Paul Hwang, a physician-scientist at the National Heart, Lung, and Blood Institute (NHLBI), and his colleagues initially set out to study a 38-year-old woman with a cancer-promoting mutation in a gene called TP53. Unlike her brother and her father, who shared this mutation, the woman (referred to as S1 in the study) was experiencing extreme long-term fatigue, though she hadn’t received a formal ME/CFS diagnosis.

Hwang’s team examined tissue samples from her muscle, looking for abnormalities in biochemical pathways related to TP53. That search revealed high levels of a protein called WASF3. It’s known to play a role in a cell’s ability to move, Hwang says, but the team found a little-cited 2011 study of gene activity in ME/CFS patients that predicted it might contribute to that condition, too.

The NHLBI researchers wondered whether WASF3 was interacting with mitochondria, cellular compartments responsible for energy generation that have been suggested to malfunction in people with ME/CFS and Long Covid. Sure enough, by changing levels of WASF3 inside cultured cells from S1 as well as in other human and mouse cells, the team found  the protein could disrupt mitochondrial function. Specifically, high levels of WASF3 interfered with the assembly of mitochondrial proteins into molecular complexes that support normal energy production.

Hwang’s group next genetically engineered mice to produce elevated amounts of WASF3. These animals also had defects in their mitochondrial function and were only able to run about half as far on a treadmill as regular mice.

Curious as to whether these results might be relevant to people formally diagnosed with ME/CFS, the researchers compared muscle samples from 14 people living with the illness with those of 10 healthy individuals. They found higher average levels of WASF3—and lower levels of the associated mitochondrial protein complexes—in people with the condition.

“It’s extremely encouraging” to see this kind of detailed molecular approach applied to an understudied illness like ME/CFS, says Mady Hornig, a physician-scientist studying the condition at the Columbia University Mailman School of Public Health. Although the NHLBI researchers didn’t study Long Covid directly, their findings “stand to address a very common set of health issues that are very tightly tied to disability in [both] Long Covid and ME/CFS,” she says.

Hornig, who has had Long Covid since 2020, adds that further work could try to address whether WASF3 also affects brain function. Deficits in brain energy metabolism may explain the cognitive fatigue that many ME/CFS patients find most debilitating, she says.

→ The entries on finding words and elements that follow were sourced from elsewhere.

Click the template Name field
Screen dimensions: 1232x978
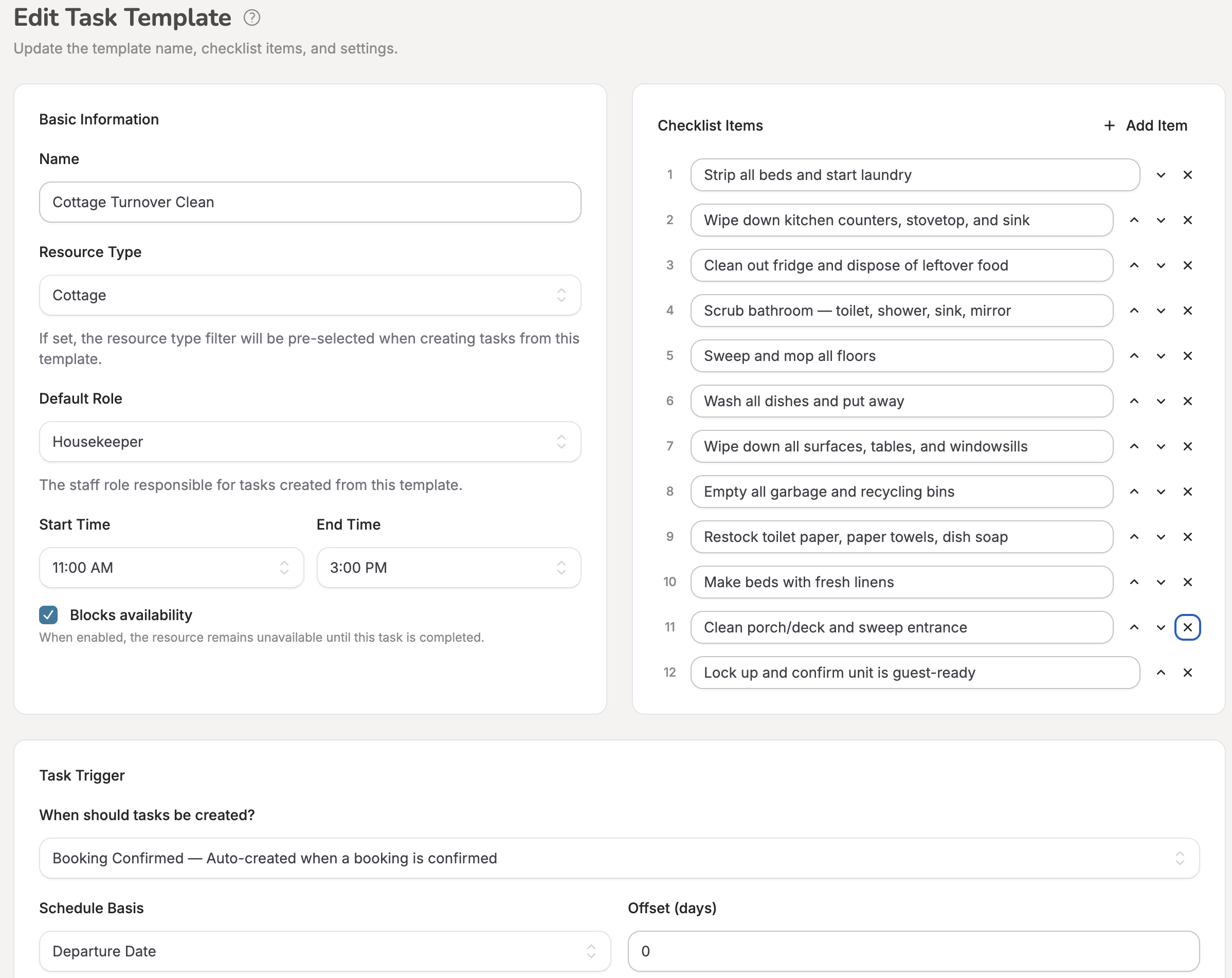click(310, 202)
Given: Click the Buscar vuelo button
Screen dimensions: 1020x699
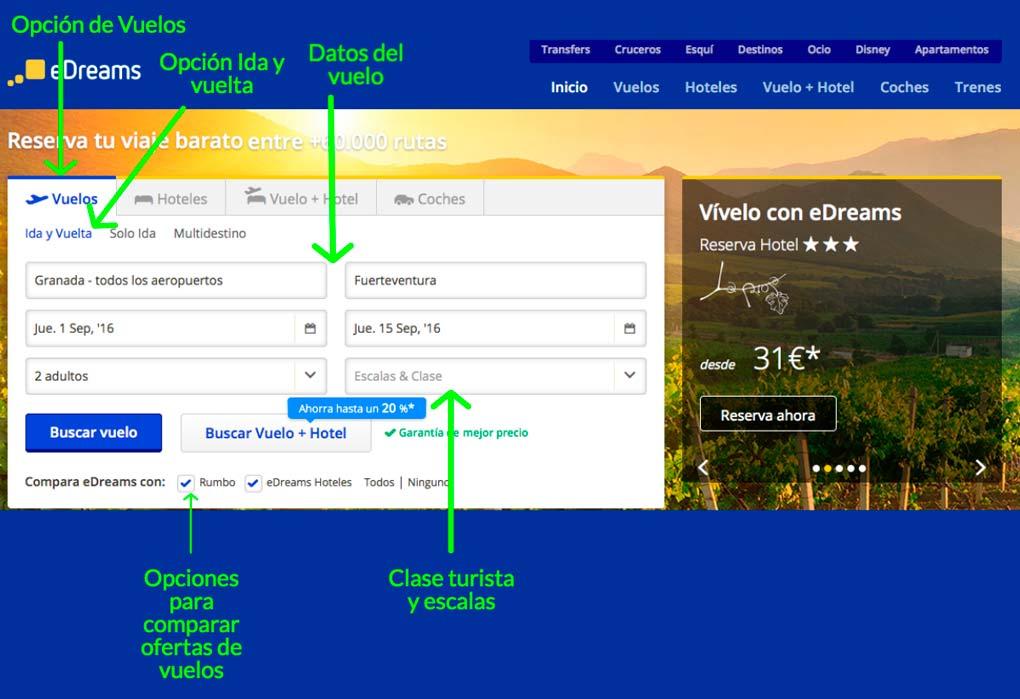Looking at the screenshot, I should pos(93,432).
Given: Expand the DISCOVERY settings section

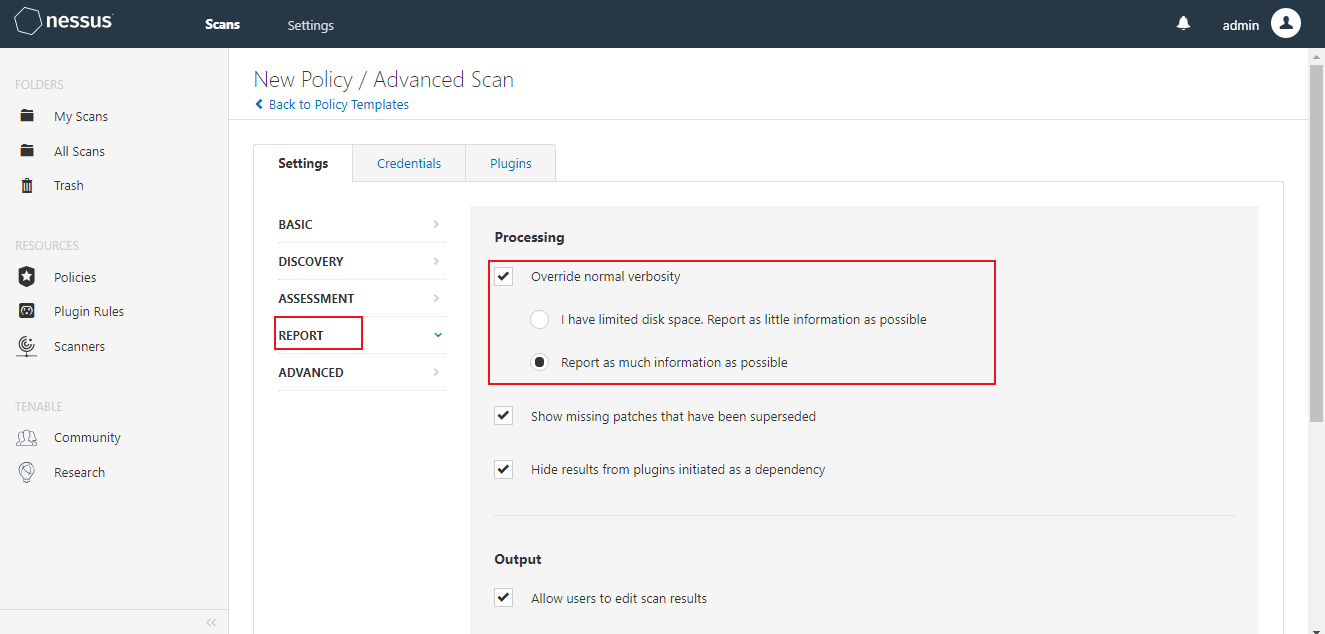Looking at the screenshot, I should pos(360,262).
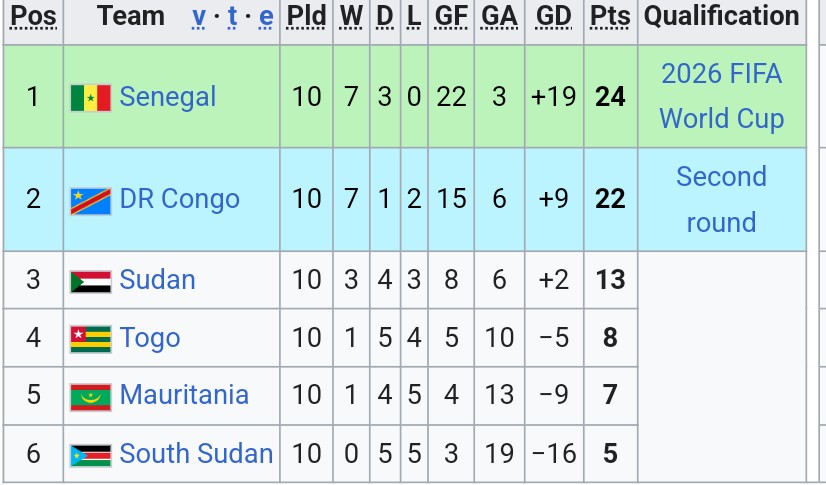Click the Sudan flag icon
This screenshot has height=485, width=826.
[90, 281]
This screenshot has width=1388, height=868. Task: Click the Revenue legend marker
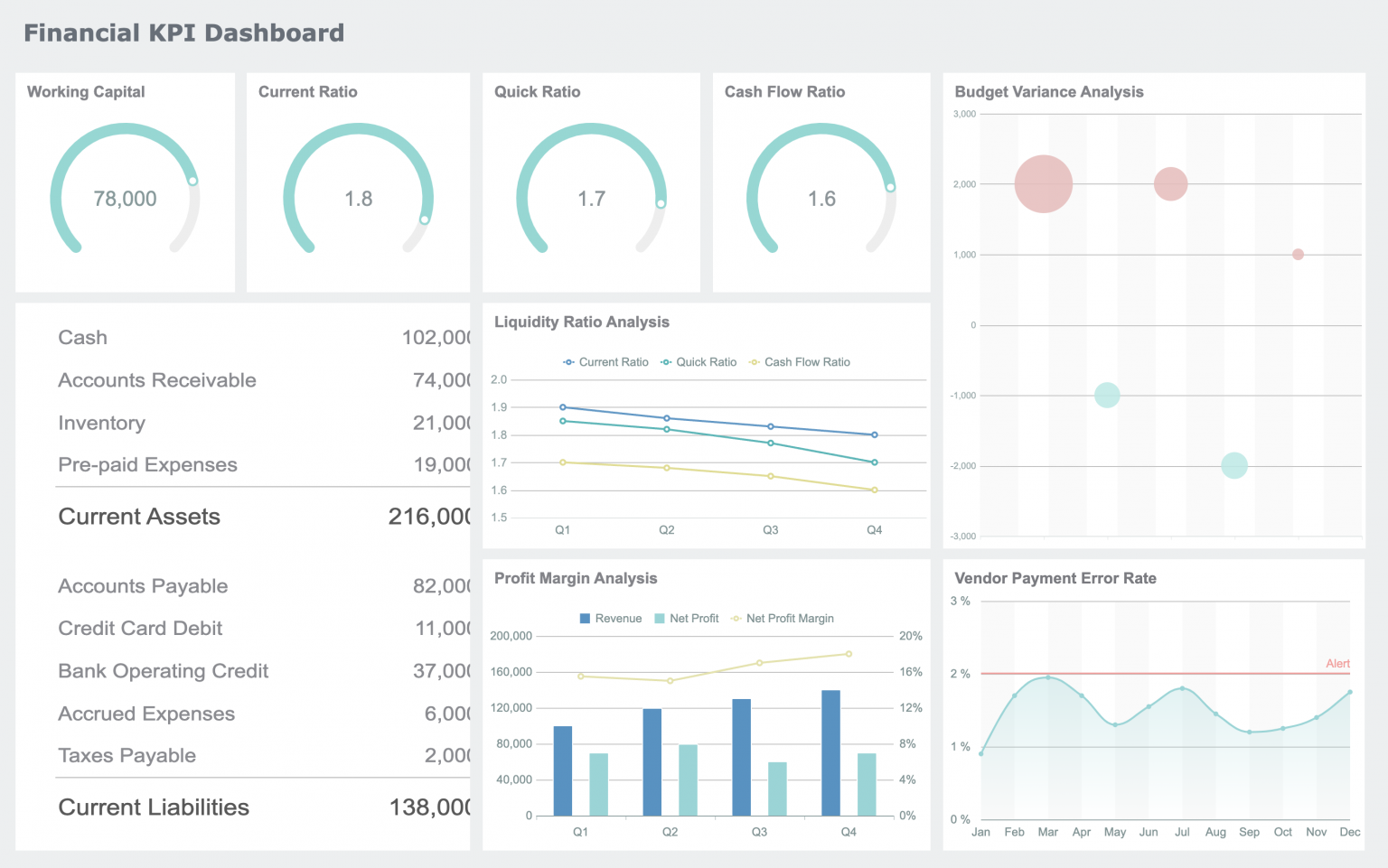click(x=584, y=618)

It’s not clear what causes high WASF3 levels in the first place. Hwang suggests a role for endoplasmic reticulum (ER) stress—a dysfunction of membranes that help the cell fold up its proteins. Viruses can trigger ER stress, perhaps explaining why ME/CFS and related conditions often arise after infection. (S1 told Hwang her fatigue started after she caught mononucleosis as a teenager.)

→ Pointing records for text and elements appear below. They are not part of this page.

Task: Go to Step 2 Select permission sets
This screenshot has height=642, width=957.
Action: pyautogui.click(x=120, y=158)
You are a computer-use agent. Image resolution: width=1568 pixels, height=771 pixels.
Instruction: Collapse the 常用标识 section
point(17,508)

Several of the lab’s experiments support Hwang’s proposal: Both S1 and the people with ME/CFS had biochemical signatures of ER stress in their muscles, and treating S1’s cells in a dish with a drug that blocks ER stress lowered WASF3 levels and restored mitochondrial function. On the flipside, using toxins to artificially induce ER stress in cultured cells or in mice caused a rise in WASF3 levels, Hwang says.  

But more work is needed to understand this link, says Pere Puigserver, a cell biologist at Harvard Medical School. ER stress can itself be prompted by mitochondrial dysfunction, making it hard to pin down the order of events leading to fatigue, he says. WASF3’s multiple cellular roles mean it might have other effects in people with ME/CFS, too, he adds.

Hwang acknowledges there are likely to be other pathways causing fatigue in ME/CFS and Long Covid, and that the drivers of illness might be different for different people. His group is now looking at drugs that could put the brakes on ER stress or reduce WASF3’s effects on mitochondria, with an eye toward designing a clinical study.